Take Example 3 that states: “What about new translators and interpreters who ask me what to charge? Can I recommend a rate for them?” Answer: “As a general rule, no. ATA members should not tell other members what they should charge, but all translators should make independent business decisions on such matters.”
The already sticky subject of fees, became even stickier.
The FTC has pursued antitrust actions against professional associations of ATA’s size (and even much smaller ones) for practices that were perceived to be anticompetitive―ATA President-elect Corinne McKay
“ATA followed its traditional pattern of protecting the ‘interests’ of the association over the interests of its individual members or the profession, and adopted a policy that clearly observes antitrust legislation as is, without questioning it,” wrote Tony Rosado in his blog on March 29, 2016.
Over the next three days, Rosado, “a regular conference presenter at the American Translators Association (ATA)” according to his website, drew more than 30 responses to his post from people who clearly felt the impact of such a policy.
Slator reached out to ATA President-elect Corinne McKay before dawn of April 1 to ask for her opinion on Rosado’s post as well as the reactions triggered by it. By 9AM, McKay had replied in Rosado’s blog.
Communicating with Slator, McKay said, “We developed the new antitrust compliance policy, in close cooperation with our association attorney, out of a desire to update it to the current legal context. When advising us on the new version, our attorney took into account that the US Federal Trade Commission has pursued antitrust actions against professional associations of ATA’s size (and even much smaller ones) for practices that were perceived to be anticompetitive.”
The FTC had indeed gone after ATA in the past.

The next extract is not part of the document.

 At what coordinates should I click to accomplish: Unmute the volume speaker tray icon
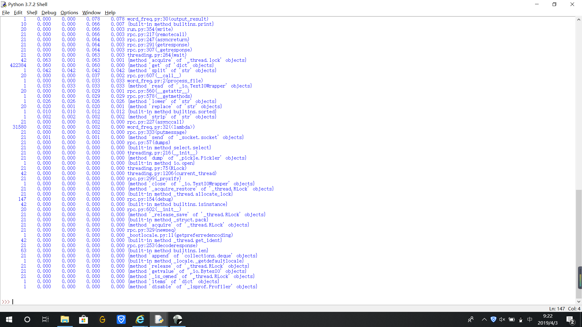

According to the ATA Chronicle from 2005, the 1990 Compliance Policy was drafted “after two years of investigation and a significant amount of money spent in defending the association—as well as many association members spending time in Washington testifying before the FTC.” It concluded with a closed investigation but “a statement from the FTC that the closure did not mean that a violation had not occurred.”
As the 2016 Compliance Policy pointed out, “the FTC did indicate that it would keep monitoring ATA.”
“It is categorically untrue that members cannot ‘even speak about such things as payment terms or working conditions.’ They’re completely free to do that under their own auspices”―ATA President-elect Corinne McKay
McKay also reacted to a comment on the same blog that the “new and improved antitrust policy…encompasses not only not daring to use any number or unit regarding fees, but also quoting or providing links to fees or schedules that are publicly known or published, even speaking about things such as payment terms or working conditions, among other things.”
The ATA President-elect told Slator, “It is categorically untrue that members cannot ‘even speak about such things as payment terms or working conditions.’ They’re completely free to do that under their own auspices. The compliance policy simply says that in forums or events that are under ATA’s auspices, members must abide by these conditions in order to protect ATA’s liability.”
“One thing I would stress is that this policy only applies to what members say in ‘ATA-sponsored forums or events.’ What members choose to say under their own auspices is up to them,” she emphasized.
Finally, in response to Rosado’s blog post that stated there was no “well-publicized campaign to get public comments from the membership” regarding the Antitrust Compliance Policy, McKay replied in the blog, “We (ATA) will be offering a webinar on the antitrust compliance policy within the next couple of months. Definitely plan on attending that if this issue interests you.”
Correction: An earlier version of this article called Corinne McKay President of ATA. Her correct designation is President-elect.